Brammer blacked out when the bullet slammed into her skull, violently jarring her brain. When she came to, she thought she’d been out just 15 or 20 seconds, but it had really been nearly 20 minutes.
Her arms and legs were numb. The bullet had hit closest to her visual cortex, and her vision was blurred. She tried to call 911 on her cell phone, but couldn’t see well enough to push the tiny numbers. So she crawled to the front of the store where the business phone was.
Before she got to the phone, a woman came into the store and saw Brammer on the floor. Fearing the gunman might still be in the store, the woman left to call police. Brammer didn’t know the woman had gone for help. She managed to get the store phone off the counter and dialed 911 herself.
‘He shot me’
Brammer can be heard crying in the dramatic recording as she tells a female dispatcher what had happened.
“He shot me in the back of the head,” she says. “I can’t see right. I can’t see straight.”

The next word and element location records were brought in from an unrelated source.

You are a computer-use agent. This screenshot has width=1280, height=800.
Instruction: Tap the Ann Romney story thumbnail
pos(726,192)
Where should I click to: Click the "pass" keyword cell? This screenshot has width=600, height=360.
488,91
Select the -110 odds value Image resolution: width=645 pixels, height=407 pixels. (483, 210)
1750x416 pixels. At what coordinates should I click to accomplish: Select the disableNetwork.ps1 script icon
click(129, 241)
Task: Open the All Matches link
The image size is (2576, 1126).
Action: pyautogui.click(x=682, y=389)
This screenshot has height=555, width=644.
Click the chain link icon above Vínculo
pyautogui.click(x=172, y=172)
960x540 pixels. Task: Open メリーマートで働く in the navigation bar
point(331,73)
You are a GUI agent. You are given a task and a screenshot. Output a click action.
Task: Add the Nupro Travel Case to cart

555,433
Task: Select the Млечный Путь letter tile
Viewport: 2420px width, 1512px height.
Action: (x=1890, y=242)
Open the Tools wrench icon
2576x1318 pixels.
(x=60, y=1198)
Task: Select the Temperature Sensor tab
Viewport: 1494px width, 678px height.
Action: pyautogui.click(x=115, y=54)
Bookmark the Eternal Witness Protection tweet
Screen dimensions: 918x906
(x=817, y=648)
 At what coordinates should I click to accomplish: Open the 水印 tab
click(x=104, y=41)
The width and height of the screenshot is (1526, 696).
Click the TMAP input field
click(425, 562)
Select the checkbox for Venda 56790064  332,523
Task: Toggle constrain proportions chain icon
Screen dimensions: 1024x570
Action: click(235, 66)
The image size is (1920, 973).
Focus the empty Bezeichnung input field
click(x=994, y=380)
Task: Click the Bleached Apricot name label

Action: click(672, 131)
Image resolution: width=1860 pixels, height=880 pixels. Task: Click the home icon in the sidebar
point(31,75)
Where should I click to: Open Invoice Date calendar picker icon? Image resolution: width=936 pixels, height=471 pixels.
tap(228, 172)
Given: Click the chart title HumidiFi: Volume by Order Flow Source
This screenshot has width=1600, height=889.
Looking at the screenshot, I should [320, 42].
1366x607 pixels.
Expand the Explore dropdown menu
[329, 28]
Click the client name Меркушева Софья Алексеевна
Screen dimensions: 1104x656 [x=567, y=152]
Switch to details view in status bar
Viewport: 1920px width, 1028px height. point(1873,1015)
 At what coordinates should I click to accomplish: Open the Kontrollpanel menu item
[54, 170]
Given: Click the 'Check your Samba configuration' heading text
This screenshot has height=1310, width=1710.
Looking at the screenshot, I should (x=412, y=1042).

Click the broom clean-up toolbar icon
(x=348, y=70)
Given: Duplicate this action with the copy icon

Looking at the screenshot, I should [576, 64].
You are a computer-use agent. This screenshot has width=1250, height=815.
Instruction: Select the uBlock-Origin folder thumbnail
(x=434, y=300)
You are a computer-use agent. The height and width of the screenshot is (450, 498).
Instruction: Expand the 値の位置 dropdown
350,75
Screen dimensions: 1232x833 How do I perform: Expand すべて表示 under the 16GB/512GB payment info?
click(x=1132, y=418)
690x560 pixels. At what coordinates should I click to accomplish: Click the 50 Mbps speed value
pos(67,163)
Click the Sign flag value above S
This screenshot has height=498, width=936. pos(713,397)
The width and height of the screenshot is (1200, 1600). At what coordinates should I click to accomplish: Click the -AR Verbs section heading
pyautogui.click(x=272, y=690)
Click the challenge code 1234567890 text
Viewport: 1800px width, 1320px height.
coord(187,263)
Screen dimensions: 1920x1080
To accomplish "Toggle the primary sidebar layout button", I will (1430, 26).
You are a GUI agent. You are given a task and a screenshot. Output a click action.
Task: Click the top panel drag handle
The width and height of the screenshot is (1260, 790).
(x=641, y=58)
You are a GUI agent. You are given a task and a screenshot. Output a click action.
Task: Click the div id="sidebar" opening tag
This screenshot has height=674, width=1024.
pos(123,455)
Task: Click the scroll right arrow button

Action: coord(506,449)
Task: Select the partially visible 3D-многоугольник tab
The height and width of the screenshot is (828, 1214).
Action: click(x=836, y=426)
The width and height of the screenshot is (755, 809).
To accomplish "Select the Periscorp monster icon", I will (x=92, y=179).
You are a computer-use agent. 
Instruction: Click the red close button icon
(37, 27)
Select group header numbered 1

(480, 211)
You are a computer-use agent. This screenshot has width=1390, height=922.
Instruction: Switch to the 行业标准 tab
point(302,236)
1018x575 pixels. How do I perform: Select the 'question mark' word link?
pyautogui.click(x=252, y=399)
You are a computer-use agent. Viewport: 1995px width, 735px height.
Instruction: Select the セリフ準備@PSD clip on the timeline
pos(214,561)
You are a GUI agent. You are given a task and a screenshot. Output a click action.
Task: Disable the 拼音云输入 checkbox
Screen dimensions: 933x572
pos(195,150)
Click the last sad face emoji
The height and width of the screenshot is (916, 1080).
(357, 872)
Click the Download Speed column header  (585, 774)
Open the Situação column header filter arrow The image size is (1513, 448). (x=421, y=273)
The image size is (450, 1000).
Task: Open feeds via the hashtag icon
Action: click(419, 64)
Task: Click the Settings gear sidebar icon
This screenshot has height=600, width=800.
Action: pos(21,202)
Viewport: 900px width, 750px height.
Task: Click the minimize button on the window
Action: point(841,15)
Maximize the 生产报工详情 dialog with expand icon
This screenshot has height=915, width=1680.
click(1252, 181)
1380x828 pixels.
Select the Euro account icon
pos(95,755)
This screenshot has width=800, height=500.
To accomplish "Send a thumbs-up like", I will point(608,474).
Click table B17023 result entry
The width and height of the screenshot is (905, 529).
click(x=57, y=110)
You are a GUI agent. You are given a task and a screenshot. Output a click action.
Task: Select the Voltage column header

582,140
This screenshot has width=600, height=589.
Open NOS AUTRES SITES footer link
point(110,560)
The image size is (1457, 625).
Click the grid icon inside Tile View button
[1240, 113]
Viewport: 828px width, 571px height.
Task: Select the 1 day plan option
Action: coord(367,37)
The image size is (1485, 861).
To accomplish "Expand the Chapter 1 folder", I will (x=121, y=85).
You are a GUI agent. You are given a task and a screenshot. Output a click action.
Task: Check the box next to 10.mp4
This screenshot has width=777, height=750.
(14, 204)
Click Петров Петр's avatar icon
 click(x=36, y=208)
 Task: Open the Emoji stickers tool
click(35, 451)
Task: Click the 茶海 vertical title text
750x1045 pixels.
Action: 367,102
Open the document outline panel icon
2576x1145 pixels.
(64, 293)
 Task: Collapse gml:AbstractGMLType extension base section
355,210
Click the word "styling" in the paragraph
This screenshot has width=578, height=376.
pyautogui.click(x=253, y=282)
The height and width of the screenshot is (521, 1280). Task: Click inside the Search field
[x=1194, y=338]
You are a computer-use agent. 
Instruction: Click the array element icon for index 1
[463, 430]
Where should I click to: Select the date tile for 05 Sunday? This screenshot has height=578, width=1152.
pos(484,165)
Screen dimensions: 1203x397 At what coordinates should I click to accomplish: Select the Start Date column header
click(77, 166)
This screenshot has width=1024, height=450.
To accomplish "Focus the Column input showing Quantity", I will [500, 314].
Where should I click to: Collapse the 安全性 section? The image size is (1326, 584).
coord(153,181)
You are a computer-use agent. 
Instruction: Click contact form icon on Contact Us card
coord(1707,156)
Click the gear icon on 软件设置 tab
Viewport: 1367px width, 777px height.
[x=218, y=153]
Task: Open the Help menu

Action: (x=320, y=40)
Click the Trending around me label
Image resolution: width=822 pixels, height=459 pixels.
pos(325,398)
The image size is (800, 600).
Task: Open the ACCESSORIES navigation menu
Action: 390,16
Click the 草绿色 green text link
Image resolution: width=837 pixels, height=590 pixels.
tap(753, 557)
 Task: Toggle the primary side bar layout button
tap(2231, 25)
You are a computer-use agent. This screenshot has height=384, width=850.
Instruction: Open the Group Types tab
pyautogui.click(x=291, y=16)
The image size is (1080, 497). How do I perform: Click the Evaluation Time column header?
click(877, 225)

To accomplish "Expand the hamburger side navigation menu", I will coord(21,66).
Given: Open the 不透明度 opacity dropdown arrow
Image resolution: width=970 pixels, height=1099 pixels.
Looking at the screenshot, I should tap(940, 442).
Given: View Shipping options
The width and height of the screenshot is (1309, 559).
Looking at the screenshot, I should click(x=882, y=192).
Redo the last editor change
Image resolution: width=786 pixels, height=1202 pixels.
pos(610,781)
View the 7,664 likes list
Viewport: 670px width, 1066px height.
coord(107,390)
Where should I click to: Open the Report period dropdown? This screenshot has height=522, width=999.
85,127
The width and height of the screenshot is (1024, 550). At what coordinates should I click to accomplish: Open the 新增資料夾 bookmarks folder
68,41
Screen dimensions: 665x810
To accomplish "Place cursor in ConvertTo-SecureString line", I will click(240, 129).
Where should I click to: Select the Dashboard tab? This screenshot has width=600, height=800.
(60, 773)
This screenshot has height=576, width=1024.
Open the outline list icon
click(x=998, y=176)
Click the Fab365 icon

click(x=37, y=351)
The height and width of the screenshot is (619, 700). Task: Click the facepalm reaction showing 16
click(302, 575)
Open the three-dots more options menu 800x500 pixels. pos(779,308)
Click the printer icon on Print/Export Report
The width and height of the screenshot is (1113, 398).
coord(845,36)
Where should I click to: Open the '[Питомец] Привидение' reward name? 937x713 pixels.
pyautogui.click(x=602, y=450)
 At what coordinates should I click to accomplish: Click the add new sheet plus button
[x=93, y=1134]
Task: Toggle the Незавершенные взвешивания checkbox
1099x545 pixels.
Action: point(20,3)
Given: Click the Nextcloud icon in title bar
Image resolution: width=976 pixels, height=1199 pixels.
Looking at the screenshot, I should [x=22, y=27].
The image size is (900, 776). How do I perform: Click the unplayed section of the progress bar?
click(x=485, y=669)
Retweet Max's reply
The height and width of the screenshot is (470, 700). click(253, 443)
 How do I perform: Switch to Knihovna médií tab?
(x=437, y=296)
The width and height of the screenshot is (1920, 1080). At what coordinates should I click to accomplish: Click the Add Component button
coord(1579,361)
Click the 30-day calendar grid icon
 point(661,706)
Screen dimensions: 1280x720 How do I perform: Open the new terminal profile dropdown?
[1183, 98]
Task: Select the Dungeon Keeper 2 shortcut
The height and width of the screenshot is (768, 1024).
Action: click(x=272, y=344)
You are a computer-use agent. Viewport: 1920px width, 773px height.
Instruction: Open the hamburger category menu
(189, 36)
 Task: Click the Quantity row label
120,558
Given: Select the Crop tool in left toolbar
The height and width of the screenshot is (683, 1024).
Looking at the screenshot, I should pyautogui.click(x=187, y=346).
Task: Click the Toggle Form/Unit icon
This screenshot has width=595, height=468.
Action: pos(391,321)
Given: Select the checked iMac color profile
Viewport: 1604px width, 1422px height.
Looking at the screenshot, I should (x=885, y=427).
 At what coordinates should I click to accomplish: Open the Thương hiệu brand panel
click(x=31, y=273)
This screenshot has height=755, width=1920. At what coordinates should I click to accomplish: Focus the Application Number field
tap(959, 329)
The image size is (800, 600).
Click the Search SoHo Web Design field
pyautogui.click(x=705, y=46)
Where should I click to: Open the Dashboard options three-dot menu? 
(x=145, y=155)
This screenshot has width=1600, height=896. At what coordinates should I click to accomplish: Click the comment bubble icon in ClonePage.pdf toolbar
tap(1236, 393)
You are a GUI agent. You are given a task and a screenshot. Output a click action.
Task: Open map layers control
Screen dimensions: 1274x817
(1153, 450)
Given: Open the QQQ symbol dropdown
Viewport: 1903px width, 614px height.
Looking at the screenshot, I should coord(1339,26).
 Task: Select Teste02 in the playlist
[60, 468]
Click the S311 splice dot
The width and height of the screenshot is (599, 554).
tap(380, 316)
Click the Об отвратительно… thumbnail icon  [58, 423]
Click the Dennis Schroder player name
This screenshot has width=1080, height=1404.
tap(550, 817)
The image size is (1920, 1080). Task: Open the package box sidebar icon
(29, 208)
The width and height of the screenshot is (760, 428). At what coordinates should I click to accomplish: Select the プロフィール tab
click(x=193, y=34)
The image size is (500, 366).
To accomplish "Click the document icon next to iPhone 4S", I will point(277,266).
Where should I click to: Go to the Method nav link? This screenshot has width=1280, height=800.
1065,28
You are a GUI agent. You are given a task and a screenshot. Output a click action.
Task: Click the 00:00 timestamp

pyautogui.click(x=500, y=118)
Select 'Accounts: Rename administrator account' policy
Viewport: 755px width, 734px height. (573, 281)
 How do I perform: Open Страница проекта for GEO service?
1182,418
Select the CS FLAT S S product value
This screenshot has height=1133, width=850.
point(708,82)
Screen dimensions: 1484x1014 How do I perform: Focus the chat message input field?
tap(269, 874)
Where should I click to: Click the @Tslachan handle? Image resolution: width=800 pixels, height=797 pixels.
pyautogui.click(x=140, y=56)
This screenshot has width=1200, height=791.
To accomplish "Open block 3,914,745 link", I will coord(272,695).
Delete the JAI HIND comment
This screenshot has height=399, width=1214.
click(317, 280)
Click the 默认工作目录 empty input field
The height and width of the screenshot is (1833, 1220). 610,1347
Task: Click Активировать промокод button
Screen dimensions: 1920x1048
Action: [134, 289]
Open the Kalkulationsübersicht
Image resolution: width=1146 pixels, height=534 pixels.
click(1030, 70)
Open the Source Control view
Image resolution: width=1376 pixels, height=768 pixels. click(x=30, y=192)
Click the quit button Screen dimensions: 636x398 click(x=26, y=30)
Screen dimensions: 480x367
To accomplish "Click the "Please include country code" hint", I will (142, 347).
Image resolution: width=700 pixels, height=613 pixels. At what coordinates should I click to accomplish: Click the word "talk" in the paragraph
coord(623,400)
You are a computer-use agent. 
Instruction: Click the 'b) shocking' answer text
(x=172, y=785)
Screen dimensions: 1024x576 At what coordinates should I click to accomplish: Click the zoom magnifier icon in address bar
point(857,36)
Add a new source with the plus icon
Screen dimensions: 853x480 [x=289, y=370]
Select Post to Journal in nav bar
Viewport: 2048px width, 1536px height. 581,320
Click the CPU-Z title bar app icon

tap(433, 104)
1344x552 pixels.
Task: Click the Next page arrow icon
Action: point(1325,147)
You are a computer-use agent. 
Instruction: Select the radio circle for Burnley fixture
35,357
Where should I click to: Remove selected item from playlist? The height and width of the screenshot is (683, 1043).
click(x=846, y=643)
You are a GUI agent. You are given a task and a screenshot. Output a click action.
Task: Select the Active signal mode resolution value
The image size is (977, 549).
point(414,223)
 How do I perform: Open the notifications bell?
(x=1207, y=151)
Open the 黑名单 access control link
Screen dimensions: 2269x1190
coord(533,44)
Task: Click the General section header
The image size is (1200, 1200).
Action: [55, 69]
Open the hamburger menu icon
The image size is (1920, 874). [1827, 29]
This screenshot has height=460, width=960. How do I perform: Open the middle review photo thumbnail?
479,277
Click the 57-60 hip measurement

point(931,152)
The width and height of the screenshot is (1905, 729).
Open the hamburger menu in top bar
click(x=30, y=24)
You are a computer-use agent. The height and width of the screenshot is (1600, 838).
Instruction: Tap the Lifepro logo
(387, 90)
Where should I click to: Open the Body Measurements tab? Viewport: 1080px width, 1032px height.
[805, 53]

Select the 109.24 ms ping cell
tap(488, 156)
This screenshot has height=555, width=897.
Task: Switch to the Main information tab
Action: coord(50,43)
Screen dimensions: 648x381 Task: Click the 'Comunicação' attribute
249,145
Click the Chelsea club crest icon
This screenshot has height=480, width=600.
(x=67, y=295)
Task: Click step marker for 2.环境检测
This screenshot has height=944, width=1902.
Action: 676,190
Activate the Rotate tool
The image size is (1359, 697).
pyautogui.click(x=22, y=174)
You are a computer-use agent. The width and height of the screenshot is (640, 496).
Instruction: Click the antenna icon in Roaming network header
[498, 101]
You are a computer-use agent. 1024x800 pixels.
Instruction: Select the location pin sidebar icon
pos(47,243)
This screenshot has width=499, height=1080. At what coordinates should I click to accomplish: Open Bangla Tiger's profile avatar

“Stay with me, baby,” the dispatcher says. “Stay with me.”
Brammer remained on the phone as police and ambulance services were dispatched. “Calm down,” the dispatcher told her soothingly. “I know it’s exciting. Bless your heart.”
Help arrived within two minutes. “I was really happy to see them,” Brammer said.
Meanwhile, two of Brammer’s relatives happened to drive past the laundry. They saw the emergency vehicles and recognized Brammer being wheeled out. Police wouldn’t let them get close enough to learn her condition, but they saw blood and immediately phoned Brammer’s husband, Alex, who is finishing his studies in pharmacy school and was 90 minutes away.
Alex described the call from his brother-in-law: “ ‘I don’t know how to tell you this other than to freak you out. But you need to come home.’ ”
An unforgettable face
Not knowing what had happened, Alex Brammer kept calling desperately as he sped back to Manning. After about 10 minutes, his brother-in-law had more information.
“I learned she’d actually been shot. I was not aware of that initially,” Alex Brammer told Vieira. “Although they told me she was able to talk to them, [that] she was alive, it was hard to imagine she was shot in the head. All kinds of things ran through my mind.”
At the hospital, Alex learned that his wife would be OK. She was released six days later, and her vision has since returned almost to normal. Doctors expect a full recovery.
Once she was able, Brammer provided police with a description of the suspected gunman that was used to produce a sketch. “It’s kind of hard to forget that face,” she said as the picture was displayed to TODAY viewers.
She also was able to describe the man’s car: a green, four-door Mitsubishi Galant, which she remembered because of its color.
Manning police have yet to track down the suspect, who, they warn, is to be considered very dangerous. Alex Brammer said he and Heather appeared on TODAY hoping that someone would recognize the man in the sketch and contact police.